Als er auf einem seiner Abenteuer in der Stille landet, jenem geheimnisvollen Ort, den bisher angeblich noch kein lebender Nauraka zu Gesicht bekommen hat, entdeckt er eine seltsame schwarze Perle. Er kann gar nicht anders, er muss sie einfach mitnehmen und hütet sie fortan wie einen Schatz.
Doch mit diesem Abenteuer ändert sich Eris Leben, ohne dass er es aufhalten könnte. Sein Vater möchte Lurdèa, die man kurz Luri nennt, mit einem anderen Clan verheiraten, um seine Macht zu festigen. Da ihm Eri ohnehin seit jeher ein Dorn im Auge war und seine Liebe allein seinem Erstgeborenen Lurion gilt, will er Eri kurzerhand mitschicken und sich gleichzeitig auch des alten Turéor entledigen, der ohnehin nicht mehr ganz richtig im Kopf zu sein scheint und den niemand vermissen wird.
Eri und Luri können nicht ahnen, dass sie damit erst ganz am Anfang einer langen Reise stehen, die jeder für sich bestreiten muss, und die deutliche Spuren an beiden hinterlassen wird …
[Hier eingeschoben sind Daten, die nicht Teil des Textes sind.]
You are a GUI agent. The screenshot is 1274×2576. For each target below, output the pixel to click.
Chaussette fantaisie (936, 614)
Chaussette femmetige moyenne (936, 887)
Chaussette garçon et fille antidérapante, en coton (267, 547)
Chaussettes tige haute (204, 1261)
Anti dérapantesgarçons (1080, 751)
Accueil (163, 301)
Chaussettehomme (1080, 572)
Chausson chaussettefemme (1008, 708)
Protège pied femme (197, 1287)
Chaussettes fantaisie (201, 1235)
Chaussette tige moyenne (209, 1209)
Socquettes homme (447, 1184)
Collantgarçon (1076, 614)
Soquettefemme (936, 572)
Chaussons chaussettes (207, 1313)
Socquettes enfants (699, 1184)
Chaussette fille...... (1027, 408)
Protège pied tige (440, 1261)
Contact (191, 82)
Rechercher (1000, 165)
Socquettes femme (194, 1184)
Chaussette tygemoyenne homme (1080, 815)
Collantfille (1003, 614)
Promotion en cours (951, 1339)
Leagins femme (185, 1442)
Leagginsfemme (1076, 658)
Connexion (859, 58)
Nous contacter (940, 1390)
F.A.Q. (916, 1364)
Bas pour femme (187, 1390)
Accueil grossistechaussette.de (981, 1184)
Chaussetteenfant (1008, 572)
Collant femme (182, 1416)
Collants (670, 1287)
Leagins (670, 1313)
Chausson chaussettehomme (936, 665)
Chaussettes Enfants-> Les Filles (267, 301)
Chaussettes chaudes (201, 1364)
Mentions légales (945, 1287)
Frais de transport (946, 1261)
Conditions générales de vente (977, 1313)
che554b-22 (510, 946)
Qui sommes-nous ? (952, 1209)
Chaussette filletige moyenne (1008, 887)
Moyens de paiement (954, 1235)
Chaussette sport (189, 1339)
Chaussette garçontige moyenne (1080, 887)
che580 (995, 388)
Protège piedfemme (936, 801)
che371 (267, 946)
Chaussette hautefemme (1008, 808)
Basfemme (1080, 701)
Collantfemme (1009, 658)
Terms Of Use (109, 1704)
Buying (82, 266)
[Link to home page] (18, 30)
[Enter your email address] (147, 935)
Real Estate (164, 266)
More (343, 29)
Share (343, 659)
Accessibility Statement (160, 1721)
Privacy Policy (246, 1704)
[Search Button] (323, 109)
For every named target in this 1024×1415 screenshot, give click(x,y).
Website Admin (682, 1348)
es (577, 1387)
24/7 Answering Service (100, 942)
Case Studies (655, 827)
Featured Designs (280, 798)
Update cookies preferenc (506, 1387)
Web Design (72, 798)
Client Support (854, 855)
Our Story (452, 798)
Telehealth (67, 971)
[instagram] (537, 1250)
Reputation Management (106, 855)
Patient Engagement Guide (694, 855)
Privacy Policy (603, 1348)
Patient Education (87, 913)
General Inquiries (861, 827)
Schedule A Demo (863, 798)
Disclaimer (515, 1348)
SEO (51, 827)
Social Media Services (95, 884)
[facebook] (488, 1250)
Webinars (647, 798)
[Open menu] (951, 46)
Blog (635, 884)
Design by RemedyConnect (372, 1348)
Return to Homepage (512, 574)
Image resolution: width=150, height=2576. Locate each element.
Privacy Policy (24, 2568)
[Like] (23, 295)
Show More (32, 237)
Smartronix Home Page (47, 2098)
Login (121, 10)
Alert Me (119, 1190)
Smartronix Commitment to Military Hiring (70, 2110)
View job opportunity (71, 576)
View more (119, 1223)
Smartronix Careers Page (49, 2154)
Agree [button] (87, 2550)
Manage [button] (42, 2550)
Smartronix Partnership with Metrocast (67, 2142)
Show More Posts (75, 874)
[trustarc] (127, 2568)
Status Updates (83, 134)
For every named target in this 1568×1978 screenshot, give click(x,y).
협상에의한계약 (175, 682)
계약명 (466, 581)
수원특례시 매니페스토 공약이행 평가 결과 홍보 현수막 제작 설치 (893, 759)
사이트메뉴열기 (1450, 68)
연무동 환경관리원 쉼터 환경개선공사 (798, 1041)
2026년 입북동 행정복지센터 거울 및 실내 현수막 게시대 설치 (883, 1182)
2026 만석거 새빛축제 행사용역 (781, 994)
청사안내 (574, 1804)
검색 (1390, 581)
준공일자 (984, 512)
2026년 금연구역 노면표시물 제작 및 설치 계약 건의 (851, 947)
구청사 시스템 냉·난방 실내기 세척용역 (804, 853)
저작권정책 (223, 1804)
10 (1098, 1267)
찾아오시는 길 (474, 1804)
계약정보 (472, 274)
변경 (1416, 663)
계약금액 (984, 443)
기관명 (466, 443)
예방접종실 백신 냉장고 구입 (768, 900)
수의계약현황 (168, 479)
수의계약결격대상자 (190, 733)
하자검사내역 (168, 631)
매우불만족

Was bereits auf den ersten hundert Seiten des Fantasyromans „Nauraka – Volk der Tiefe“ besonders ins Auge sticht, ist die rasante Abfolge an Ereignissen. Erenwin, den der Leser zu Beginn ständig begleitet, gerät von einem Abenteuer ins nächste; mal erlebt er Faszinierendes in dieser so fremden Unterwasserwelt, mal muss er Gefahren meistern. Bald schon hat Uschi Zietsch ihre Charaktere Dinge erleben und Orte entdecken lassen, die für ganze Romanreihen ausreichen würden. Das mag für den einen Leser actionreich und kurzweilig sein, dem anderen geht es vermutlich etwas zu schnell, denn hin und wieder leidet die Atmosphäre unter diesem zügigen Tempo, und Details kommen zu kurz.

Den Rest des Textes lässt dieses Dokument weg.